Dans les alluvions maraîchères d’Anjou ou sur les perruques de silex tourangelles, le grolleau et le pineau d’aunis suscitent, chez les amateurs en éveil, ce frisson particulier des retrouvailles. Retrouvailles, car, plus que n’importe quel cabinet de curiosités vinique, ces deux-là appartiennent à l’histoire du Val de Loire. Pourtant, le XXe siècle les a relégués au second plan, victimes d’une image de cépages “rustiques”, “mineurs”. Le grolleau, trop utilisé en rosé bon marché, et le pineau d’aunis, réputé pour son “poivre” adolescent, ont subi l’uniformisation du goût comme la répression de leur caractère.
Pour comprendre leur résurgence actuelle, il faut remonter à la croisée des héritages et des sols. Les chiffres parlent : sur presque 23 000 hectares de vignes plantées dans le Maine-et-Loire, le grolleau occupe aujourd’hui moins de 1 200 hectares, contre plus de 8 000 dans les années 1980 (Vins Val de Loire).
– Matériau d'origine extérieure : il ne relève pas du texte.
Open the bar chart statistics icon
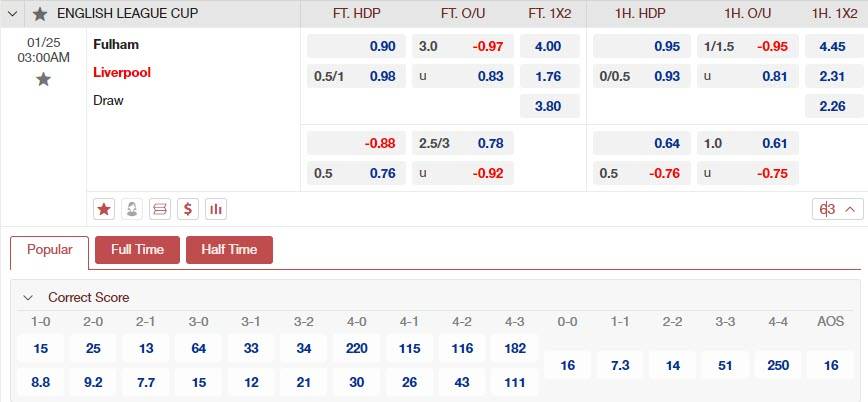 point(216,209)
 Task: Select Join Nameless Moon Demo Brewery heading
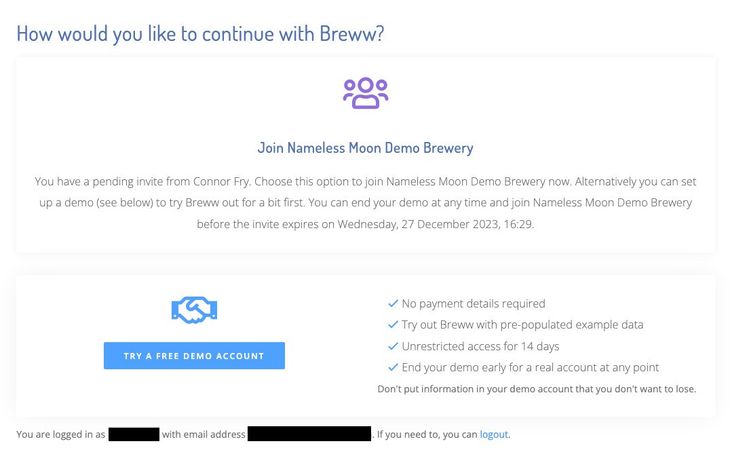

Le pineau d’aunis, quant à lui, se fait plus rare encore, avec environ 400 hectares recensés, surtout en Touraine (Vins Val de Loire).
Mais c’est dans la discrétion que naît la singularité : cette marginalité transforme ces cépages en révélateurs, presque en sismographes du moindre tressaillement de la terre et du climat.